(PROBLEM STATEMENT):
Copy out the items below word for word, beginning with the line that contains "Identify the location of map-label: LOUISIANA." and continuing through the line that contains "What do you see at coordinates (292, 496)".

(DATA PROVIDED):
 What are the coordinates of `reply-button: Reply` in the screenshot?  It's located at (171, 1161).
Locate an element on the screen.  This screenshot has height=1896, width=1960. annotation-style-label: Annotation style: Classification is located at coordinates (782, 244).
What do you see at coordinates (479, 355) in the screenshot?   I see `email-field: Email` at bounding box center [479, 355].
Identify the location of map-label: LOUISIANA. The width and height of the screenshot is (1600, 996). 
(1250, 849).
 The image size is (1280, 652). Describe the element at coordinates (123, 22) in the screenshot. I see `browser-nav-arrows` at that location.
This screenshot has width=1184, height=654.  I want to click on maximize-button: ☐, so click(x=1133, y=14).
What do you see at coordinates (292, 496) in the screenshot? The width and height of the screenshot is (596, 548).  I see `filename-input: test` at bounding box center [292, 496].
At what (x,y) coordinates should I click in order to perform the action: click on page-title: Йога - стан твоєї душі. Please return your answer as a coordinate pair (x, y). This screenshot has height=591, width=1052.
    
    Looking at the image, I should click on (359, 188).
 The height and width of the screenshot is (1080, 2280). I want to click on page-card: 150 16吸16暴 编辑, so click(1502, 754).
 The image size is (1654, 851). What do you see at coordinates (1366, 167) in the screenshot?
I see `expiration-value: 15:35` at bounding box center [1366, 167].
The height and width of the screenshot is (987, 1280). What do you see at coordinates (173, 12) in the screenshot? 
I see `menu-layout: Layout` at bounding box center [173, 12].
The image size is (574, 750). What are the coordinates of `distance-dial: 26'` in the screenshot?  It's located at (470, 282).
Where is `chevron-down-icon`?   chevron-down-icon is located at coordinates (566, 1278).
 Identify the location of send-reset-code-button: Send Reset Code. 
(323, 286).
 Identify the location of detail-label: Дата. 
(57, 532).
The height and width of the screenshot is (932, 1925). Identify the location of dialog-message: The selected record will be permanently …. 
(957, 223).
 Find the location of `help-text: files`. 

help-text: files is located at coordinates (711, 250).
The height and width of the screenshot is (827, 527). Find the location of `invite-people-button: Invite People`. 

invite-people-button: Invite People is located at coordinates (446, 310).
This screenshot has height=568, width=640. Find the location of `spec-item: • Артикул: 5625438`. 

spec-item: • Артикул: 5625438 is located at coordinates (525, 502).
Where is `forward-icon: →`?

(WRITTEN SOLUTION):
Identify the location of map-label: LOUISIANA. The width and height of the screenshot is (1600, 996). 
(1250, 849).
 The image size is (1280, 652). Describe the element at coordinates (123, 22) in the screenshot. I see `browser-nav-arrows` at that location.
This screenshot has width=1184, height=654.  I want to click on maximize-button: ☐, so click(x=1133, y=14).
What do you see at coordinates (292, 496) in the screenshot? The width and height of the screenshot is (596, 548).  I see `filename-input: test` at bounding box center [292, 496].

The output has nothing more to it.